» Task goal
From the entries below, determine the number of lines that contain "video". Give that number by itself.

[Pixel coordinate grounding data]
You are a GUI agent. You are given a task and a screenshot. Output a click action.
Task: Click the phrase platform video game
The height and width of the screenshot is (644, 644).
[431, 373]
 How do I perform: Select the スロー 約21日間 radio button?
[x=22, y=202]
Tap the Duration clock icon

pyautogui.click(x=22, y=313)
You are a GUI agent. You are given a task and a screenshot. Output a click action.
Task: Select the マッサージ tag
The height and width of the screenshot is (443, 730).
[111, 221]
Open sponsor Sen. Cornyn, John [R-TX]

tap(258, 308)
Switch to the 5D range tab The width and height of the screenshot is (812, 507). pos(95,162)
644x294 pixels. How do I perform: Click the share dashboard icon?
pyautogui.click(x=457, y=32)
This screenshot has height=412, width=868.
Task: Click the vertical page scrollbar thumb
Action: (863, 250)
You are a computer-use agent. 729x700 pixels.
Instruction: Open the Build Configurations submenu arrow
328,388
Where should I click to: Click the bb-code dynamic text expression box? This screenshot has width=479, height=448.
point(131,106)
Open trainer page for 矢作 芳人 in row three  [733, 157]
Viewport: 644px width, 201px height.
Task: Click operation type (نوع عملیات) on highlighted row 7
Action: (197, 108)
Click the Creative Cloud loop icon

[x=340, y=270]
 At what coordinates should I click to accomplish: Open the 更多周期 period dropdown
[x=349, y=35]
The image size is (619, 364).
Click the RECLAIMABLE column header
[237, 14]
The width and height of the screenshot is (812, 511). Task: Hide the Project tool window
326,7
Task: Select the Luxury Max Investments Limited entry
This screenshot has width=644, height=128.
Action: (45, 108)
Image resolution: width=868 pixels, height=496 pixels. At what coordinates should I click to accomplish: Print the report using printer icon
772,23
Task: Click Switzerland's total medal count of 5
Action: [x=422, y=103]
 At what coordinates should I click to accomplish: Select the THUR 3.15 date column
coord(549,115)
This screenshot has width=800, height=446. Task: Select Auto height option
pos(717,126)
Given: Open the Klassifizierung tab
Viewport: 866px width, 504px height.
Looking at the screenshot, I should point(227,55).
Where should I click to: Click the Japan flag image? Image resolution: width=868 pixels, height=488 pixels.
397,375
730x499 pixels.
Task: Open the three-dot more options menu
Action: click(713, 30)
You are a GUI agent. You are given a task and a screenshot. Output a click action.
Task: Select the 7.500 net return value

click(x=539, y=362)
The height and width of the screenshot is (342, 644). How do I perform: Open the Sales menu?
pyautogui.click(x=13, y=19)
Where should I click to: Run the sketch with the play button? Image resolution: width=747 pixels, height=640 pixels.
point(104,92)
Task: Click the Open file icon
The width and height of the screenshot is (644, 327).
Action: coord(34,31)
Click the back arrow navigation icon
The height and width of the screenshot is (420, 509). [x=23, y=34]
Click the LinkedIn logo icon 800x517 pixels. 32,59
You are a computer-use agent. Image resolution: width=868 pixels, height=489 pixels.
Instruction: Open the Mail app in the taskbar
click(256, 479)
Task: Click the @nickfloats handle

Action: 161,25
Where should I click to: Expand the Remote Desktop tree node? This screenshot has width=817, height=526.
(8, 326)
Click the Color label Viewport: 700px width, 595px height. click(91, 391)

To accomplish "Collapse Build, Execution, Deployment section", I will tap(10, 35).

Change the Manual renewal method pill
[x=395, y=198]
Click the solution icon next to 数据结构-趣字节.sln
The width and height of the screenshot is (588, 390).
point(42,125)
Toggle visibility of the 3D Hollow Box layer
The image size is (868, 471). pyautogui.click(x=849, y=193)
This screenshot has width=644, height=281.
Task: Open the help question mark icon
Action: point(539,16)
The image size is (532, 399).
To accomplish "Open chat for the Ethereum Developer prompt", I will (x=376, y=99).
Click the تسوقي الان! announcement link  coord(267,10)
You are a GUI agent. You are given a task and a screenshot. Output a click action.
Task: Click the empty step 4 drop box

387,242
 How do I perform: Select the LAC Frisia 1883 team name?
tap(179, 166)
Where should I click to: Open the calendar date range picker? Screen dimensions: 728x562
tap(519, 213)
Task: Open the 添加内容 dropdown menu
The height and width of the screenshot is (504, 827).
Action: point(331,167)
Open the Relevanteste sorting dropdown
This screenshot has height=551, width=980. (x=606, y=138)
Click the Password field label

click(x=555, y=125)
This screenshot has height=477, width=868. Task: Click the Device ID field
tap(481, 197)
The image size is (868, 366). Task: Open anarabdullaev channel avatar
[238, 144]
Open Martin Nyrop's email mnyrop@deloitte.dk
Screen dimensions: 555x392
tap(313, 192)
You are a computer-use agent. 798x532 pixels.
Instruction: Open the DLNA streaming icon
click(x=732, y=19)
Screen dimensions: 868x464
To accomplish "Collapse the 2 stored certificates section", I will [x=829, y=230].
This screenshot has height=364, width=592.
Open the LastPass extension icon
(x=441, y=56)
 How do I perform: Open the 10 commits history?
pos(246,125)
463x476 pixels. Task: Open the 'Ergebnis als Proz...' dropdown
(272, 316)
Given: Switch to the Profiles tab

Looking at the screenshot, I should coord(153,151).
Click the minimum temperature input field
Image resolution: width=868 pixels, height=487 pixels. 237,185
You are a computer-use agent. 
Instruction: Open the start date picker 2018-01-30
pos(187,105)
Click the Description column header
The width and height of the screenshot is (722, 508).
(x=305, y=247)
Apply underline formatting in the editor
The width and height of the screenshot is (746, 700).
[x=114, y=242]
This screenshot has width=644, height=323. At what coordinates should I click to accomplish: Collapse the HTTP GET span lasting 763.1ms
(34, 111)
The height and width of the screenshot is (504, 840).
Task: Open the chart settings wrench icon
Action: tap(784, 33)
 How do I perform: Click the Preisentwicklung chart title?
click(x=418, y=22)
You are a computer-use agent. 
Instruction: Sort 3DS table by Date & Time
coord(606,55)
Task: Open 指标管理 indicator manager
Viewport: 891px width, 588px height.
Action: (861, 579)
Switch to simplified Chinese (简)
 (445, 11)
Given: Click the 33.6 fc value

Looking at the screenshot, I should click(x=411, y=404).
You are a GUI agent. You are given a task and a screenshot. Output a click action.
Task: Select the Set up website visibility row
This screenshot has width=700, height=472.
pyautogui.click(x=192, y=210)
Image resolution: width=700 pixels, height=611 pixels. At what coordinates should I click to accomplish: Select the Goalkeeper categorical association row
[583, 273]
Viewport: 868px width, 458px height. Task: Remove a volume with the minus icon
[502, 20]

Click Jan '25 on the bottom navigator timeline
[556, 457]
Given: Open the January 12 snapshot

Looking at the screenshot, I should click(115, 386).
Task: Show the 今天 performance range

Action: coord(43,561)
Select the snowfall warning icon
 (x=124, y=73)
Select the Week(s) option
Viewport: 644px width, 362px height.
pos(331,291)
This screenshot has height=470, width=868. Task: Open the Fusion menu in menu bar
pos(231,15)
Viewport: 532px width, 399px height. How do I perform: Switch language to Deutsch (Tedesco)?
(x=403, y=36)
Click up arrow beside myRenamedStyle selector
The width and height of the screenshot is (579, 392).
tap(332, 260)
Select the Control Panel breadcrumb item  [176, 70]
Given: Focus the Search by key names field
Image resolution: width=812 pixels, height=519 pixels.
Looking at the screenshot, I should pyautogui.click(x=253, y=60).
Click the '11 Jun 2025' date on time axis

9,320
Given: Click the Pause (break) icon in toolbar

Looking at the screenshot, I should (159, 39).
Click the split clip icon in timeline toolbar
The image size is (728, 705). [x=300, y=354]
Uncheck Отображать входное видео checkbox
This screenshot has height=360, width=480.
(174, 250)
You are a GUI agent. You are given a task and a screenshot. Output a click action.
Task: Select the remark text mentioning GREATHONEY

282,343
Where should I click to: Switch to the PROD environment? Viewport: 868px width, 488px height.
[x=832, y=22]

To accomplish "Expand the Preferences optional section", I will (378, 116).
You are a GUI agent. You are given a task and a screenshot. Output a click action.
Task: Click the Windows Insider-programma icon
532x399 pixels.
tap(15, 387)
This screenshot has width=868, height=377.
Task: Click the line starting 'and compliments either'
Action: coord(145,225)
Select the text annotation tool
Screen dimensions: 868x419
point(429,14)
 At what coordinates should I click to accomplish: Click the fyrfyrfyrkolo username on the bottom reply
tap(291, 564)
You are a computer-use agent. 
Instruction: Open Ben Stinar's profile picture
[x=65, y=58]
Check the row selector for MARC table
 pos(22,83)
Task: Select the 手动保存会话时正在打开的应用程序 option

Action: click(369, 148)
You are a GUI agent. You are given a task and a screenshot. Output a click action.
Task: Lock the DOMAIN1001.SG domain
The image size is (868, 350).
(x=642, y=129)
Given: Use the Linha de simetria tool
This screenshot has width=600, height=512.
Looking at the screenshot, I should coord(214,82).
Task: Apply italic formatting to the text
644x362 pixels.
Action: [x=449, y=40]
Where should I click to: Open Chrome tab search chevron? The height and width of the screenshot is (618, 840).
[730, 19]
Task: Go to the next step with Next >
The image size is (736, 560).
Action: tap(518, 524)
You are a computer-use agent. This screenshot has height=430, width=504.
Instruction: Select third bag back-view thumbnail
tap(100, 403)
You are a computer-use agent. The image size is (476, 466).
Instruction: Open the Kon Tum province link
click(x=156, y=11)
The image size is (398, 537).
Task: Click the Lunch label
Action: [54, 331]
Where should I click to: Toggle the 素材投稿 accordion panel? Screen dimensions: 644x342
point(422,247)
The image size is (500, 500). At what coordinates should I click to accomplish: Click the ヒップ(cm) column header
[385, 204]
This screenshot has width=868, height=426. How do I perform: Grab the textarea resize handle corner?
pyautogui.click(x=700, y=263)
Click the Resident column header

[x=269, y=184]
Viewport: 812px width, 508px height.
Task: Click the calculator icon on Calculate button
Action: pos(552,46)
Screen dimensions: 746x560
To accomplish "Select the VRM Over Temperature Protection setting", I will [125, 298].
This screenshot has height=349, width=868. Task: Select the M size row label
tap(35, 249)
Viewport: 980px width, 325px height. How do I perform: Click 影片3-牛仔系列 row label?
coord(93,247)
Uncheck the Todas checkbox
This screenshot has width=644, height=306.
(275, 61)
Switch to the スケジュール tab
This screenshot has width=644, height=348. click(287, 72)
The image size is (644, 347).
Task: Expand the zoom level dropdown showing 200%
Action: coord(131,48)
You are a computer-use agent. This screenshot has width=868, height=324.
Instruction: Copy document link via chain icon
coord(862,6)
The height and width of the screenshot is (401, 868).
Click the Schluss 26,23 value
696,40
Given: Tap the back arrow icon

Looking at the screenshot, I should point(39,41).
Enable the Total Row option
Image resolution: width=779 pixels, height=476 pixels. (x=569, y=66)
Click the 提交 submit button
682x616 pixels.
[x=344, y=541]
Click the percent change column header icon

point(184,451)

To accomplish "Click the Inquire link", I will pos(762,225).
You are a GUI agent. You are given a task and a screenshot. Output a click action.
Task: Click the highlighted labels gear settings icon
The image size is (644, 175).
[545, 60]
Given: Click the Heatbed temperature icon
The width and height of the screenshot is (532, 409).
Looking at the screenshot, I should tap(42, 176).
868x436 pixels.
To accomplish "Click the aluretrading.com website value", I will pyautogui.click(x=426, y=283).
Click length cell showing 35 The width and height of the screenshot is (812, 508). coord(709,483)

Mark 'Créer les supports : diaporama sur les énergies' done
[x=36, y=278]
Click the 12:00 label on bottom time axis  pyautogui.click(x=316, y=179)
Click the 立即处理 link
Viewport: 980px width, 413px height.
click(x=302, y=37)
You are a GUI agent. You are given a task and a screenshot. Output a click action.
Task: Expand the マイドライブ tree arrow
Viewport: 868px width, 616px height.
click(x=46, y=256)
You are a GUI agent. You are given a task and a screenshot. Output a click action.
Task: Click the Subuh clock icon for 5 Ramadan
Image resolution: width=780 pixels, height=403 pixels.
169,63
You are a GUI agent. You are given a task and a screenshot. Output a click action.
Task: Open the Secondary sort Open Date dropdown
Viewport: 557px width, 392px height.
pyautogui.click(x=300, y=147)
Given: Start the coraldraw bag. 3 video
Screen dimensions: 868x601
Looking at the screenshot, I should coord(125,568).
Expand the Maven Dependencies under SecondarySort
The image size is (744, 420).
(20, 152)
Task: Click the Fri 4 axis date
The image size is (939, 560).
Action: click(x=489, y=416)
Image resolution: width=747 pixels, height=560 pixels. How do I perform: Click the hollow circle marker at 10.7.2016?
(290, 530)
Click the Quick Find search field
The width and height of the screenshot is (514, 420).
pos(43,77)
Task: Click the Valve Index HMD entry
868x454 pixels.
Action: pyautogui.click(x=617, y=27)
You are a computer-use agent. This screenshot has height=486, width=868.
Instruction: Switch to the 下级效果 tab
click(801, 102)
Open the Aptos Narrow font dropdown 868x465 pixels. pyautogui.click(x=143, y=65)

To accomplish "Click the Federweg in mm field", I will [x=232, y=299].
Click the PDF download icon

» Expected answer
2